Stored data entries
⟨

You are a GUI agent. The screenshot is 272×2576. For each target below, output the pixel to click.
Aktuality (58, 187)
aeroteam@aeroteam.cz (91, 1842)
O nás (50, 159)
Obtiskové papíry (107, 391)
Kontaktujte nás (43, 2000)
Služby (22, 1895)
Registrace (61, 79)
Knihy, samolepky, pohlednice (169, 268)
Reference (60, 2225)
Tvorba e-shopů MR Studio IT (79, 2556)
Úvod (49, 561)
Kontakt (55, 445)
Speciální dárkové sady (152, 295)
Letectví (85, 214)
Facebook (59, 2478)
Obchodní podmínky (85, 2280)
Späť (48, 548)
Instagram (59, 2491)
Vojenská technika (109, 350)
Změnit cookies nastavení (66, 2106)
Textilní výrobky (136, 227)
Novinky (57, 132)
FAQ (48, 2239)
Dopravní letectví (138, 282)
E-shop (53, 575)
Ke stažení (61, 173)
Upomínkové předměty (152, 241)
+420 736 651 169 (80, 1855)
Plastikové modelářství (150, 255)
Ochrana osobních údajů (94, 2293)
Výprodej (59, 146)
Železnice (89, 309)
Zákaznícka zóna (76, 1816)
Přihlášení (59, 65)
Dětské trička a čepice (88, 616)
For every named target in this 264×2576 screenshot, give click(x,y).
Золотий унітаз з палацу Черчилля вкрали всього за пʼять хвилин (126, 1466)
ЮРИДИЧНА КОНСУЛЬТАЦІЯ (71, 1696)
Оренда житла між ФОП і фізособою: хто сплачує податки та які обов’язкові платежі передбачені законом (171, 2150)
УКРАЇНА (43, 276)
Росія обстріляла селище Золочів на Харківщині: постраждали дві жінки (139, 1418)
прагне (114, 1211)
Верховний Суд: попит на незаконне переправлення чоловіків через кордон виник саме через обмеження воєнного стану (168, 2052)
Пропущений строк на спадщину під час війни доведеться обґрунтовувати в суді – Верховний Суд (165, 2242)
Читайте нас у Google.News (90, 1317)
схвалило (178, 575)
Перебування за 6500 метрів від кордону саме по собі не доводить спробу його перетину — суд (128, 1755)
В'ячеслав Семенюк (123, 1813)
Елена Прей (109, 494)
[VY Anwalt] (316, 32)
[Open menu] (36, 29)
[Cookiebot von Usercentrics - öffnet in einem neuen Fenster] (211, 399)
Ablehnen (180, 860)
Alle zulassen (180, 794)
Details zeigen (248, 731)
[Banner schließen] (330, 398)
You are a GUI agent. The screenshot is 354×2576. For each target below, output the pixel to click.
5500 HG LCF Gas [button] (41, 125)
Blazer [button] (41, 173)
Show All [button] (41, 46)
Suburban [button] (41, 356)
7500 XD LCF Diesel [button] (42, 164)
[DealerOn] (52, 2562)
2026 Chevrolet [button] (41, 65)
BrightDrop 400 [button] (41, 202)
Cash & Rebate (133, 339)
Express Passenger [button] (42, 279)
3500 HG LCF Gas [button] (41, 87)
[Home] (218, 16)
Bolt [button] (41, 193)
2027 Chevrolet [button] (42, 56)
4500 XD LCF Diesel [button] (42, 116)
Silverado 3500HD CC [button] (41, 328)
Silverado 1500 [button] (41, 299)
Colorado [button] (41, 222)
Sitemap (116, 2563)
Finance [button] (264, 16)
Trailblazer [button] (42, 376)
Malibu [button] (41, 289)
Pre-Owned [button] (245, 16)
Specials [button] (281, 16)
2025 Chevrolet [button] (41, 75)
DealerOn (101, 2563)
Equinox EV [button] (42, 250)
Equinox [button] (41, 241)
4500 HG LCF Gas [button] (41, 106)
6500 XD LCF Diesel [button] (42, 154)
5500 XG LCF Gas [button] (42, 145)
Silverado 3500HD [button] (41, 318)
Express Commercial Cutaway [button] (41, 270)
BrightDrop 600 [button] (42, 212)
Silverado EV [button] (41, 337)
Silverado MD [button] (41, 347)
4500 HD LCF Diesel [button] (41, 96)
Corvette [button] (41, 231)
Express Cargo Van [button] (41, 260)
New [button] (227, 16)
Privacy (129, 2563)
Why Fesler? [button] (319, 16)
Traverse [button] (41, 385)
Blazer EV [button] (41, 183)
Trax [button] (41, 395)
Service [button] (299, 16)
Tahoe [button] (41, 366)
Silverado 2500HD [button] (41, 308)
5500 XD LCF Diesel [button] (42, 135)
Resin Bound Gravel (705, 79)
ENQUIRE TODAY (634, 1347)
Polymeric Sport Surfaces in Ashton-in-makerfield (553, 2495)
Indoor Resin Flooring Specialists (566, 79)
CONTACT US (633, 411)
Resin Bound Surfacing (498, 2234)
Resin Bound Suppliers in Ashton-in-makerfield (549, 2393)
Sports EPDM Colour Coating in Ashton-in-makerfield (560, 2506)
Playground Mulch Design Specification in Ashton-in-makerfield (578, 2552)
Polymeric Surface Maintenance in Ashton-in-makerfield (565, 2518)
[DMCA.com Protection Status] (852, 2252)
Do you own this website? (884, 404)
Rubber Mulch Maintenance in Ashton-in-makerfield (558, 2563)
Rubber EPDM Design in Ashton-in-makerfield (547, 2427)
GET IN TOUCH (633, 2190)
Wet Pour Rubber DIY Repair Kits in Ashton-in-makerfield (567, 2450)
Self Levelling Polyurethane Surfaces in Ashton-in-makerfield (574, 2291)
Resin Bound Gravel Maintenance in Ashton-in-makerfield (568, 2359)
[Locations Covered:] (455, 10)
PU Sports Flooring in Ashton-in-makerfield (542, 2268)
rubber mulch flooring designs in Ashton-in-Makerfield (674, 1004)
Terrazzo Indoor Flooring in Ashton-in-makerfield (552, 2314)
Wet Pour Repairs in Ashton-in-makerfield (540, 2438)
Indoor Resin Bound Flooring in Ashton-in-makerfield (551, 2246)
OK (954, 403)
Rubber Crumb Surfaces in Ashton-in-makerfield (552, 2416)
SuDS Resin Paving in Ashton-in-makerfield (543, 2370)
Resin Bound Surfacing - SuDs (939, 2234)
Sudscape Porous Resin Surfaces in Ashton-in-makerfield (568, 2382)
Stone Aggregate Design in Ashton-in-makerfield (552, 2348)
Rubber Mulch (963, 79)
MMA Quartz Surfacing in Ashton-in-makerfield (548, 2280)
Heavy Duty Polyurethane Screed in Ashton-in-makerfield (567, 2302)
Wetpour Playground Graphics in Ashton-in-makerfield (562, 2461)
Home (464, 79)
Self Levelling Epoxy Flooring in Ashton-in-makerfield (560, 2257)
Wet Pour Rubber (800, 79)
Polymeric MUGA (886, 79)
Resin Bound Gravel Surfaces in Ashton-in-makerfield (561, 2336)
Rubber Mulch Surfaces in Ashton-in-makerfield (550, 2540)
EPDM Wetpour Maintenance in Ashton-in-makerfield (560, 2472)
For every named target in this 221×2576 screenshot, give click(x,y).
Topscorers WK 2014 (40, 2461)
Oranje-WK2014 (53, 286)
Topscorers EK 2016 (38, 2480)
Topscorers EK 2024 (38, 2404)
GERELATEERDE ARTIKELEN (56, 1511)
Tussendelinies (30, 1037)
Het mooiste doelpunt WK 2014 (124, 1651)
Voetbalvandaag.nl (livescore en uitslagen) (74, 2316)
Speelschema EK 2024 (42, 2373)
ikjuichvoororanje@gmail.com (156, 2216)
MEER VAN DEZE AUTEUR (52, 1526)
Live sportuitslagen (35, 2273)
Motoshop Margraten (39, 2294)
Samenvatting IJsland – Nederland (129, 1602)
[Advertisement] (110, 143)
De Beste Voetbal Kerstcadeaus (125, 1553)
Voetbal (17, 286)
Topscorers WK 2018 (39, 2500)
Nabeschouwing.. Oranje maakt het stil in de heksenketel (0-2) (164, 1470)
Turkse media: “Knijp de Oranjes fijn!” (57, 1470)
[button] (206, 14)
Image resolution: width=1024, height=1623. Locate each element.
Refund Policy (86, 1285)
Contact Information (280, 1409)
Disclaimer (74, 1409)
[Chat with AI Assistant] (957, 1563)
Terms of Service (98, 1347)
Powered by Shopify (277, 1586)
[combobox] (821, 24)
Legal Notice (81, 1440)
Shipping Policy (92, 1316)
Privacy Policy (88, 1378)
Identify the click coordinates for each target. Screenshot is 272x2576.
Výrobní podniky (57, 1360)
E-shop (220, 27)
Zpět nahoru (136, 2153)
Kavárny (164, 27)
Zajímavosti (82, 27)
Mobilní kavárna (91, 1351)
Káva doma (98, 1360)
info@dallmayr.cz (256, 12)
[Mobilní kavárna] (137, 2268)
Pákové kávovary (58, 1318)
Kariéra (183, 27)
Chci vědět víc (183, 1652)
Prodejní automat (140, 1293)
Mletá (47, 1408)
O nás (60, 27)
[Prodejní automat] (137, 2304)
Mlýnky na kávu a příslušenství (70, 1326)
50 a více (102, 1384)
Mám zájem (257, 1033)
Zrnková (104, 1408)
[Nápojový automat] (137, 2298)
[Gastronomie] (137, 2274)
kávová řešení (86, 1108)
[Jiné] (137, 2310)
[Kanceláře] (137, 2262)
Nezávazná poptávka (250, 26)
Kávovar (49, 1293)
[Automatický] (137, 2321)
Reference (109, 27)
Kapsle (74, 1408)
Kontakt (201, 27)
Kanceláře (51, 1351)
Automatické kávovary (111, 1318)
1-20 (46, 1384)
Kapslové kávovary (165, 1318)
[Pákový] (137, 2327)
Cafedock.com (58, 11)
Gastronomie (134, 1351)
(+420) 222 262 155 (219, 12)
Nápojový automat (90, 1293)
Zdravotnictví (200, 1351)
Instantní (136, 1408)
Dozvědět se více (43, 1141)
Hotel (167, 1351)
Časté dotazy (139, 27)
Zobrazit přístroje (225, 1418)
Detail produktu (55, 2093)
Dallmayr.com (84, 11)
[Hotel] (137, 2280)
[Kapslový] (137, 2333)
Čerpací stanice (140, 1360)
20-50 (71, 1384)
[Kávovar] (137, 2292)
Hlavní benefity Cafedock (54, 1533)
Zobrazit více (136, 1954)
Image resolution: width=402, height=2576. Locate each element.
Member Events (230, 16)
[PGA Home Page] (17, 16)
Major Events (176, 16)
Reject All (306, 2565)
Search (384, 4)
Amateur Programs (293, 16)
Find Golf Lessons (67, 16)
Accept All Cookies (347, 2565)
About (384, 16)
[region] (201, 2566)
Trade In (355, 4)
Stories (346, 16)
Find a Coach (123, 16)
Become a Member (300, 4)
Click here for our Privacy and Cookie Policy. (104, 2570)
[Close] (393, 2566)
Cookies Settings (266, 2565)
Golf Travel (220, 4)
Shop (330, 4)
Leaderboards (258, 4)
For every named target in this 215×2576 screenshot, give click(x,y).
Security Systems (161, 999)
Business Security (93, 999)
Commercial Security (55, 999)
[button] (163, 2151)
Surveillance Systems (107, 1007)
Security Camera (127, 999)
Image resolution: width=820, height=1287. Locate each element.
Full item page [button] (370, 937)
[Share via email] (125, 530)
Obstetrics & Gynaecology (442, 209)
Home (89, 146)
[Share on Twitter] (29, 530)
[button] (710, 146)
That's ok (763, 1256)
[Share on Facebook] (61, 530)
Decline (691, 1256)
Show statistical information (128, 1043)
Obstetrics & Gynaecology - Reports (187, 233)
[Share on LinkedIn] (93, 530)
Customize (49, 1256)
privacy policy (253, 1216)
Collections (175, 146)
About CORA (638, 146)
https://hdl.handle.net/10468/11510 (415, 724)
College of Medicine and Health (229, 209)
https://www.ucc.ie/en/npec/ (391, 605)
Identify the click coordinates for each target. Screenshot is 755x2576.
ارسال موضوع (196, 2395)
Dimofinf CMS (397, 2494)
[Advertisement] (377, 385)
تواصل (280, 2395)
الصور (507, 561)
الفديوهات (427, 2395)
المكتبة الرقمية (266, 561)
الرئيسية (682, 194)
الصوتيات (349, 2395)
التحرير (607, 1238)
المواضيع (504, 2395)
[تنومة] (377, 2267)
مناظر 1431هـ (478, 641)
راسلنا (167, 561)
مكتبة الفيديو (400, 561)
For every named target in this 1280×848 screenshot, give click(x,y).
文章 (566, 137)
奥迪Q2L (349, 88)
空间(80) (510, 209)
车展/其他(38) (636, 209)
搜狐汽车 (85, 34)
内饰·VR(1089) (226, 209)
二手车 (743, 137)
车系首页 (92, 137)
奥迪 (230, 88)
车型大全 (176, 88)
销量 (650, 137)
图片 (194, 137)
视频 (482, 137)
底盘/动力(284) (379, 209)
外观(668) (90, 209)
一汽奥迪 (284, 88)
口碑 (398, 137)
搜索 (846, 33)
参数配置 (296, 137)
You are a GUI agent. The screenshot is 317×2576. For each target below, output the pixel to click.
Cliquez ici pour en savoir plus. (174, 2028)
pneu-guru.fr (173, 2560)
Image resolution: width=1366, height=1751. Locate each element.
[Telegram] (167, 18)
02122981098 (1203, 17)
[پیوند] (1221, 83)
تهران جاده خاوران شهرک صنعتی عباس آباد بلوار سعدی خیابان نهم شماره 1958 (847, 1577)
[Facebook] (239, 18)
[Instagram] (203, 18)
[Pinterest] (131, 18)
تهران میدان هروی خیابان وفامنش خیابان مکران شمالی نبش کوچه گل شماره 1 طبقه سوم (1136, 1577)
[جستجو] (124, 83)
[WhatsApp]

⟩

→ **Problem**:
Starting at the first line of the data above, please restate word for word every line up to and including the one that holds "Přihlášení (59, 65)", and add nothing else.

→ **Response for this exercise**:
You are a GUI agent. The screenshot is 272×2576. For each target below, output the pixel to click.
Aktuality (58, 187)
aeroteam@aeroteam.cz (91, 1842)
O nás (50, 159)
Obtiskové papíry (107, 391)
Kontaktujte nás (43, 2000)
Služby (22, 1895)
Registrace (61, 79)
Knihy, samolepky, pohlednice (169, 268)
Reference (60, 2225)
Tvorba e-shopů MR Studio IT (79, 2556)
Úvod (49, 561)
Kontakt (55, 445)
Speciální dárkové sady (152, 295)
Letectví (85, 214)
Facebook (59, 2478)
Obchodní podmínky (85, 2280)
Späť (48, 548)
Instagram (59, 2491)
Vojenská technika (109, 350)
Změnit cookies nastavení (66, 2106)
Textilní výrobky (136, 227)
Novinky (57, 132)
FAQ (48, 2239)
Dopravní letectví (138, 282)
E-shop (53, 575)
Ke stažení (61, 173)
Upomínkové předměty (152, 241)
+420 736 651 169 (80, 1855)
Plastikové modelářství (150, 255)
Ochrana osobních údajů (94, 2293)
Výprodej (59, 146)
Železnice (89, 309)
Zákaznícka zóna (76, 1816)
Přihlášení (59, 65)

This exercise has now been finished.